## COMPITO 1
Secondo il testo sulla sentenza della Cassazione, a quale tribunale si rivolse in primo grado la lavoratrice?
## COMPITO 2
Per favore, prosegui il testo sulla sentenza della Cassazione a partire dalla sua ultima frase.

## BLOCCO DI TESTO
□ □ □ □ □

La Corte di Cassazione con una recente sentenza ha affermato che l’omissione dello stato di gravidanza determina una ipotesi di decadenza con conseguente nullità del contratto che deriva dall’aver sottaciuto ovvero mentito su una condizione ostativa di lavoro, infungibile con le mansioni assegnate alla lavoratrice.
Un medico psichiatra, assunta con contratto a termine, in sostituzione di altro medico assente con diritto alla conservazione del posto di lavoro, dopo aver stipulato il contratto dichiarava, nel corso delle visite preliminari al suo impiego, di essere in stato interessante. A seguito di un confronto con il responsabile delle risorse umane della struttura sanitaria dapprima le veniva impedito di prendere servizio il giorno indicato nel contratto di assunzione per i rischi della gravidanza e in un secondo momento la struttura sanitaria procedeva in autotutela all’annullamento della delibera di assunzione.
La lavoratrice adiva il Tribunale di Tivoli impugnando la determina di autotutela e richiedendo la condanna della struttura sanitaria al risarcimento del danno. Il Tribunale di Tivoli respingeva il ricorso con sentenza confermata dalla Corte di Appello di Roma che dichiarava la legittimità dell’autotutela esercitata dalla pubblica amministrazione rispetto alla delibera di conferimento dell'incarico, atteso che ai sensi dell'articolo 7, All. A, lettera L del d.lgs 151/11 la gravidanza impedita lo svolgimento per l'intero periodo di lavoro. La Corte inoltre evidenziava che la lavoratrice aveva comunque tratto in errore la controparte, avendo fatto riferimento, in sede di visita, alla regolarità del proprio ciclo mestruale ed avendo in sostanza celato lo stato di gravidanza.

□ □ □ □ □

Dati raccolti
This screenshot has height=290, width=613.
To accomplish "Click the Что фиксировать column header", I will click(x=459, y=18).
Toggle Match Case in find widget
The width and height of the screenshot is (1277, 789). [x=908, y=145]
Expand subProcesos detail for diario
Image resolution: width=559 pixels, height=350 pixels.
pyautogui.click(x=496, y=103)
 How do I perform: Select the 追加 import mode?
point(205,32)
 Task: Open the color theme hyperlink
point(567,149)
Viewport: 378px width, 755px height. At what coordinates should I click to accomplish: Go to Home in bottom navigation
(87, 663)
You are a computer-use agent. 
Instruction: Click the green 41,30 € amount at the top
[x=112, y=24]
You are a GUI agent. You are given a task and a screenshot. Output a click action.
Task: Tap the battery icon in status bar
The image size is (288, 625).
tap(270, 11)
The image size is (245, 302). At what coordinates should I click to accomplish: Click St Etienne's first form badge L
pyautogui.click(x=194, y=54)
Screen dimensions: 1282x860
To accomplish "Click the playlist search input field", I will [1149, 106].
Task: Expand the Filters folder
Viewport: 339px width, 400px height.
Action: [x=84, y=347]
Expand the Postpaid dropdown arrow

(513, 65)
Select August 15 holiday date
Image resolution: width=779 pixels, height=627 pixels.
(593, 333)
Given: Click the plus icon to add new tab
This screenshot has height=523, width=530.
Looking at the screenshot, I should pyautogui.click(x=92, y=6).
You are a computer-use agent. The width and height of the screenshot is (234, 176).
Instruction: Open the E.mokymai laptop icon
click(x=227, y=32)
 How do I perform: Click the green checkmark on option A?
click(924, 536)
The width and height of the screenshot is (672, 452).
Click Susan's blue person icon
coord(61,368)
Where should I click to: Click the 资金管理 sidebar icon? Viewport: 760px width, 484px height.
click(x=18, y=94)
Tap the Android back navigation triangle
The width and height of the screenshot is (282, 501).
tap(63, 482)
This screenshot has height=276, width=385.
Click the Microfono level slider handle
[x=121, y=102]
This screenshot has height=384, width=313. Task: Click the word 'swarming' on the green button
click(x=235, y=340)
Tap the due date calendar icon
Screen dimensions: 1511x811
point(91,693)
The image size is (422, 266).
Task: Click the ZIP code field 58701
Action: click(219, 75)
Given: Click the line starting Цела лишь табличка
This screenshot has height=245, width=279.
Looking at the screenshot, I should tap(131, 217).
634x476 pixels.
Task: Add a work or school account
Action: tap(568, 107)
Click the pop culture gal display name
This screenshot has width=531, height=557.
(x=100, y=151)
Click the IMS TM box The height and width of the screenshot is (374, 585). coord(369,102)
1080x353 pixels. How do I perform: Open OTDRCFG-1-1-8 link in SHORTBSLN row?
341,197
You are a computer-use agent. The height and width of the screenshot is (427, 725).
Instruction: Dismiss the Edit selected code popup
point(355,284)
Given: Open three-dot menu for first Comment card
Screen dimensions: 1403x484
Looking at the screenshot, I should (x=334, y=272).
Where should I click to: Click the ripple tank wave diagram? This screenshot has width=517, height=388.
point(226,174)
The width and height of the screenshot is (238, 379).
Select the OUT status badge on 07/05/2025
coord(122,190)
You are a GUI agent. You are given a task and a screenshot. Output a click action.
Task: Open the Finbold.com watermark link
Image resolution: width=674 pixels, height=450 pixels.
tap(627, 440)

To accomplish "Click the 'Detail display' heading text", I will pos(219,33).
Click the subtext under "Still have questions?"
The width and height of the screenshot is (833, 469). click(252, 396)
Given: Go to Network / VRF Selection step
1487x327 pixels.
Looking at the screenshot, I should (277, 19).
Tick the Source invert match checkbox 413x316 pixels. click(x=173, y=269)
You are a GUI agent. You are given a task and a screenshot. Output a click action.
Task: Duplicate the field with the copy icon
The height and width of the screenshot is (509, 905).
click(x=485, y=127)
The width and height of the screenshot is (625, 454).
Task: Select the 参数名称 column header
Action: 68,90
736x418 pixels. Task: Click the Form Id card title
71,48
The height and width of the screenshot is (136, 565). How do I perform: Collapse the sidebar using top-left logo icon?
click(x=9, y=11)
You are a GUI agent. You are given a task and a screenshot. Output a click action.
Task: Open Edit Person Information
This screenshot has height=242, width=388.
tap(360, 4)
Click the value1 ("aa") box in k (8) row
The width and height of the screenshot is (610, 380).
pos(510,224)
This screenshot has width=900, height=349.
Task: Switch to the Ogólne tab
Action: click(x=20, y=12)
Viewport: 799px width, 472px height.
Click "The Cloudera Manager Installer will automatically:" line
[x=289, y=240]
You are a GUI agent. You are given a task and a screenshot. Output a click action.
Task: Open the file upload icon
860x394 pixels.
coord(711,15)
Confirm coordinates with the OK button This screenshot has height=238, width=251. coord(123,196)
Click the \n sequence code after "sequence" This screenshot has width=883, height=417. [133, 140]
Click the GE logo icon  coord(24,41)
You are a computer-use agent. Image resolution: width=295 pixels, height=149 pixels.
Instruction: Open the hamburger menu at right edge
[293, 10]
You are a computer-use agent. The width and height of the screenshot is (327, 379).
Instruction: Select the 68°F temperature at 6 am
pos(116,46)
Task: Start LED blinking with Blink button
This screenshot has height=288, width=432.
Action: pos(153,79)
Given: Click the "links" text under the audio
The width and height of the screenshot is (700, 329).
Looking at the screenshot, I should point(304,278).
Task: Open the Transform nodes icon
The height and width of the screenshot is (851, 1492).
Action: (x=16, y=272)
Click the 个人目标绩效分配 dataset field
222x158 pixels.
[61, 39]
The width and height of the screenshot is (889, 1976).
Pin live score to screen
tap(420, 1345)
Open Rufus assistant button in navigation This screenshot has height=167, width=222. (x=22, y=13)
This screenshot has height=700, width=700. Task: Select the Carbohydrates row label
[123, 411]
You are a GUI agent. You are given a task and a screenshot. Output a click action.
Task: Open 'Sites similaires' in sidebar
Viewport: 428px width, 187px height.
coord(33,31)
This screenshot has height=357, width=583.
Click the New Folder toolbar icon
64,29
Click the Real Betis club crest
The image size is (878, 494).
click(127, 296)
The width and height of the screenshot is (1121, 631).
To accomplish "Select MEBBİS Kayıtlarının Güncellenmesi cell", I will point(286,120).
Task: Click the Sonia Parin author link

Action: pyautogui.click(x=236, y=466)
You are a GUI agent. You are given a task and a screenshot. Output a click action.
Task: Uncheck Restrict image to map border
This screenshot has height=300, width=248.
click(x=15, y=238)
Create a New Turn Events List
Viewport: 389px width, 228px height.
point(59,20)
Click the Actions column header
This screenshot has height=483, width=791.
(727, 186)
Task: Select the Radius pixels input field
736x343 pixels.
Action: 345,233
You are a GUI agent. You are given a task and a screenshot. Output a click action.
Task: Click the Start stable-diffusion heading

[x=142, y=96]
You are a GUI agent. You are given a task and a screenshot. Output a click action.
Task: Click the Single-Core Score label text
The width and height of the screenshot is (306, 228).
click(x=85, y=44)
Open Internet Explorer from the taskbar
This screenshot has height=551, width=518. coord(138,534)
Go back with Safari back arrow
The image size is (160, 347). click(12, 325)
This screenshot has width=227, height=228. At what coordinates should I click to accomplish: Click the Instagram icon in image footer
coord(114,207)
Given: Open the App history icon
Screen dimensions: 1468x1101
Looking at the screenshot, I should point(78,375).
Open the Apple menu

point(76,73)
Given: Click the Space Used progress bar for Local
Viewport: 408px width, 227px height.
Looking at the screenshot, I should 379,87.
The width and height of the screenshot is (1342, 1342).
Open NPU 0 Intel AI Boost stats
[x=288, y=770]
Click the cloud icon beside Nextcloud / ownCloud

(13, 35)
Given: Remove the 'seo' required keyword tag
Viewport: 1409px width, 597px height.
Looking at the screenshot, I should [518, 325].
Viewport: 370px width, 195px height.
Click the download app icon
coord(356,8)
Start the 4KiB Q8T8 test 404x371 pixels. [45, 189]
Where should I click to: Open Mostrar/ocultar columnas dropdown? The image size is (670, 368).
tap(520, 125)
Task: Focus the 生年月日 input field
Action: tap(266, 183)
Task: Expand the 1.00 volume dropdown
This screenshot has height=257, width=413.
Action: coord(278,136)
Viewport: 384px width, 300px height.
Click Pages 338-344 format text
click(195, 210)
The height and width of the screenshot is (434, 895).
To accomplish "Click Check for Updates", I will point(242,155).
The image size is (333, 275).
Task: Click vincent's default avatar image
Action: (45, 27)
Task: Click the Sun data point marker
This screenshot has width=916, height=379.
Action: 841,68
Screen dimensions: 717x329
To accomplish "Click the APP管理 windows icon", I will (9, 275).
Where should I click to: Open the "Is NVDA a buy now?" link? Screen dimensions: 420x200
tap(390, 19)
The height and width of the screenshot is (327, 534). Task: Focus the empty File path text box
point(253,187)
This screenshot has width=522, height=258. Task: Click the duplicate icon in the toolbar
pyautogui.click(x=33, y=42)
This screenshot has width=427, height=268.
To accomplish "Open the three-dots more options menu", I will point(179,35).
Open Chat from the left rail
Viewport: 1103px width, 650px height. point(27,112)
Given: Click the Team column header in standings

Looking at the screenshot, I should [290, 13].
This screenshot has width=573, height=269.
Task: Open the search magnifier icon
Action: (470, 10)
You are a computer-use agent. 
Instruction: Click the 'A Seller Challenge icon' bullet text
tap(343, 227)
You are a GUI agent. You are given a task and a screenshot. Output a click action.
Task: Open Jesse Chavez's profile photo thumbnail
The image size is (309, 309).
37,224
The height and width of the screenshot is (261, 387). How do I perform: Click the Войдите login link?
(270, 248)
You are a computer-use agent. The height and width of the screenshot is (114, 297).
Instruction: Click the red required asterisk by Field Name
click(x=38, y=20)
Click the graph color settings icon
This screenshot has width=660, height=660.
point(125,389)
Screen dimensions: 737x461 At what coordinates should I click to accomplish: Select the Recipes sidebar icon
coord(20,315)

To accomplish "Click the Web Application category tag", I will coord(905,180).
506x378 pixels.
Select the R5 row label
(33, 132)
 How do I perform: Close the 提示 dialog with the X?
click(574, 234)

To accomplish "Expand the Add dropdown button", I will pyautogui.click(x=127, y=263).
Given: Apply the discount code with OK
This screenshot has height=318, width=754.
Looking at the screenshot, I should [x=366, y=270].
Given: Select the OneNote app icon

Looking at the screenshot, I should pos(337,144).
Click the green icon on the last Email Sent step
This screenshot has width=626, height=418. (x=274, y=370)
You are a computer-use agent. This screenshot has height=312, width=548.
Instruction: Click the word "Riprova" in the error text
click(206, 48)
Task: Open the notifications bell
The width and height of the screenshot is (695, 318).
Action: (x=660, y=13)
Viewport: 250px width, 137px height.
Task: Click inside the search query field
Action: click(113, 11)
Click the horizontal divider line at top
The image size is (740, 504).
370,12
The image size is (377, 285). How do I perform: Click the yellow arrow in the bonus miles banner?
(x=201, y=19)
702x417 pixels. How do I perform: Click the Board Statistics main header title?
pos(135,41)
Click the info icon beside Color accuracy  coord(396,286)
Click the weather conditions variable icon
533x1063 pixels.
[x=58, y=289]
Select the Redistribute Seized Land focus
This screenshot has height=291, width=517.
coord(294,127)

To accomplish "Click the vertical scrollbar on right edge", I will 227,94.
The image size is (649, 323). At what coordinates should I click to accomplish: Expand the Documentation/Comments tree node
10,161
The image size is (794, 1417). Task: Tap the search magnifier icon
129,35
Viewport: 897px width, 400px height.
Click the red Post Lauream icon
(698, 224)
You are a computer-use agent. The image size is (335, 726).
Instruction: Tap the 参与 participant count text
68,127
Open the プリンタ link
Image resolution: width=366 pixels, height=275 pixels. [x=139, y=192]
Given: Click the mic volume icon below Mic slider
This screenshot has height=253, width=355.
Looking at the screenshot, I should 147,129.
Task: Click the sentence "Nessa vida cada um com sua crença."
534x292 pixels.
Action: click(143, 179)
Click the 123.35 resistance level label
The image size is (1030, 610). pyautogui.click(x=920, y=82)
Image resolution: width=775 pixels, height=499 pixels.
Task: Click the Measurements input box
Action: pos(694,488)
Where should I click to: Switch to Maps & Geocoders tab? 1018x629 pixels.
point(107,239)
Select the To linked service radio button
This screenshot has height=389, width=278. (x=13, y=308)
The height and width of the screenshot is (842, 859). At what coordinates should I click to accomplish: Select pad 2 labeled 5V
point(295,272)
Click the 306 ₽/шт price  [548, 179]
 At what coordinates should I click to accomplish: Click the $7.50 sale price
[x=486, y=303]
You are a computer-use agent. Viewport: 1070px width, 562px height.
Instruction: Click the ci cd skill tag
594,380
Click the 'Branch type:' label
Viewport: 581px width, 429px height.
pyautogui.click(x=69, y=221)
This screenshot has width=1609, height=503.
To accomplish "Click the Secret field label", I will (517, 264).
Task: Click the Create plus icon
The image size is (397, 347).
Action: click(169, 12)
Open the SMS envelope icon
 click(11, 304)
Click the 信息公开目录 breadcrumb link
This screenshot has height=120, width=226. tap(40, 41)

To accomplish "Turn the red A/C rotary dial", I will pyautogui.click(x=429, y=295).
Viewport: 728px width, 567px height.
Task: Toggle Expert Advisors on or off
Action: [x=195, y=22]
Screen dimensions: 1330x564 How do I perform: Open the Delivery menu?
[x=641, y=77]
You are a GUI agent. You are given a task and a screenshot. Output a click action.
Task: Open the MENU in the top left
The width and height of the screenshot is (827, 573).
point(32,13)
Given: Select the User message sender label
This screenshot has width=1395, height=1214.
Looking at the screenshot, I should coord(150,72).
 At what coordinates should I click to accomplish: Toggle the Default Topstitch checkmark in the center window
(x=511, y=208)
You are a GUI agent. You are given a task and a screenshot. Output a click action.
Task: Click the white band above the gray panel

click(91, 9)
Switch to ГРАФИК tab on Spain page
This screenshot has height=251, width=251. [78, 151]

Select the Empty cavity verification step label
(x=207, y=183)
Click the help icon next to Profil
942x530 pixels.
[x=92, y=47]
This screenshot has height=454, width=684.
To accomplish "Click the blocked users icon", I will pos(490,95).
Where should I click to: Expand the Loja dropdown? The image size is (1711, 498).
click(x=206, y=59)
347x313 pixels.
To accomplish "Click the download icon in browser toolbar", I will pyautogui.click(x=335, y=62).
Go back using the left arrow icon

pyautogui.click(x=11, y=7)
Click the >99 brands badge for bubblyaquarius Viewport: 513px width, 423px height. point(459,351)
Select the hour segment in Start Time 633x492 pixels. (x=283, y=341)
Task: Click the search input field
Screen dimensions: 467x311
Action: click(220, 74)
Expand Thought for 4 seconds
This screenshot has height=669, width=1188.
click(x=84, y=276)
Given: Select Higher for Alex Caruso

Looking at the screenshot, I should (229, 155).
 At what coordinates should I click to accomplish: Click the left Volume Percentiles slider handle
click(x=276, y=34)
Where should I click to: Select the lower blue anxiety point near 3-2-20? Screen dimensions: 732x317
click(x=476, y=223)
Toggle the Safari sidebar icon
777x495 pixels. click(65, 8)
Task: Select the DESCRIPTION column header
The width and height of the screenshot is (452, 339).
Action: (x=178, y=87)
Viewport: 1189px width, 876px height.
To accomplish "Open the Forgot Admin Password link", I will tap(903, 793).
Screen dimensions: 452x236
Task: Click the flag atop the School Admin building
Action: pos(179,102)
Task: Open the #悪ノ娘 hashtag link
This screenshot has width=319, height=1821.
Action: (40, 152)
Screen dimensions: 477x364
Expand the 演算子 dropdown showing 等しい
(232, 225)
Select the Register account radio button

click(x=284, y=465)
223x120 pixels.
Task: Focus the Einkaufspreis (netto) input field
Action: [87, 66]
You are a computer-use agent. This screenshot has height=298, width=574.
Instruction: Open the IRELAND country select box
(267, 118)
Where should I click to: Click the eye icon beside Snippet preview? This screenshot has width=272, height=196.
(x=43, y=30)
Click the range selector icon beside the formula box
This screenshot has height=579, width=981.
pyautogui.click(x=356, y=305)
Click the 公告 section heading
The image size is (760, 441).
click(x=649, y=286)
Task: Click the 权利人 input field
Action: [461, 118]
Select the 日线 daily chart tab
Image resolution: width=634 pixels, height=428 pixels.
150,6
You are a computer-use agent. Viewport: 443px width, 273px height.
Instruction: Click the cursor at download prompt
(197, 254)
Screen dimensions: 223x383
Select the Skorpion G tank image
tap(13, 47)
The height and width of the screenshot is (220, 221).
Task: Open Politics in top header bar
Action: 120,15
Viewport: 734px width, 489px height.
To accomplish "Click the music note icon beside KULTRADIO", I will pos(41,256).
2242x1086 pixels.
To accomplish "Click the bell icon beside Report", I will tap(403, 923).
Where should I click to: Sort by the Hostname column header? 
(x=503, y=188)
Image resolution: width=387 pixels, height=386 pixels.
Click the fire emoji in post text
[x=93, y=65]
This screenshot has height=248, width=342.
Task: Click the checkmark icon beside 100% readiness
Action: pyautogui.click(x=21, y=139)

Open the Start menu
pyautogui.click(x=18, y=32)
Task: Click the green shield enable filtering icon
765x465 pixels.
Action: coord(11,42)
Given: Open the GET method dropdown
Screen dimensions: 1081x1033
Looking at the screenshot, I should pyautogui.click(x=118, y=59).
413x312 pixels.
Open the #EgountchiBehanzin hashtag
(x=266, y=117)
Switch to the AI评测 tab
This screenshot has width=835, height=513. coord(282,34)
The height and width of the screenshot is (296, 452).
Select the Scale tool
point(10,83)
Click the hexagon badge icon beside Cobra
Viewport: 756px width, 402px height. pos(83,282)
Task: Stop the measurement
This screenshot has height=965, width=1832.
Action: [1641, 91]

□ □ □ □ □

## RISPOSTA 1
Al Tribunale di Tivoli.

## RISPOSTA 2
La Suprema Corte con sentenza n. 16785 del 13 giugno 2023 ha respinto il ricorso della lavoratrice ritenendo che l’omissione dello stato di gravidanza determinava una ipotesi di decadenza con conseguente nullità del contratto che derivava dall’aver sottaciuto ovvero mentito su una condizione ostativa di lavoro, infungibile in quanto la lavoratrice non poteva essere impiegata nelle mansioni di assistenza agli infermi nè spostata in altra attività. La Suprema Corte ha quindi ritenuto che a fronte di un contratto a termine per esigenze sostitutive per un incarico con tratti di spiccata professionalità, non può' esservi luogo a ragionare in termini di allocazione altrove della gestante che sia stata assunta a tempo determinato e proprio e solo per quello specifico fine.
L’assunzione ove non revocata con l’autotutela avrebbe imposto una reiterazione del medesimo contratto con altro sostituto, il che significherebbe piena vanificazione del programma negoziale, inevitabilmente rigido data la natura dell'incarico.
In conclusione, i Giudici hanno affermato che l'impedimento determina un difetto originario e radicale del contratto, impossibilitato ad essere attuato, secondo il programma negoziale in esso incorporato, per tutta la sua durata. Sulla base di tale valutazione la Cassazione ha ricondotto la fattispecie “all'intersezione” tra l'ipotesi di una sostanziale impossibilità giuridica dell'oggetto (la prestazione resa non poteva infatti essere resa) ed al contempo di una illiceità' della causa in concreto (perche' l'attuazione di quello scambio si sarebbe posta in contrasto con il divieto di legge), in ogni caso ipotesi tutte destinate ad integrare la nullità ai sensi dell'articolo 1418 c.c., comma 2.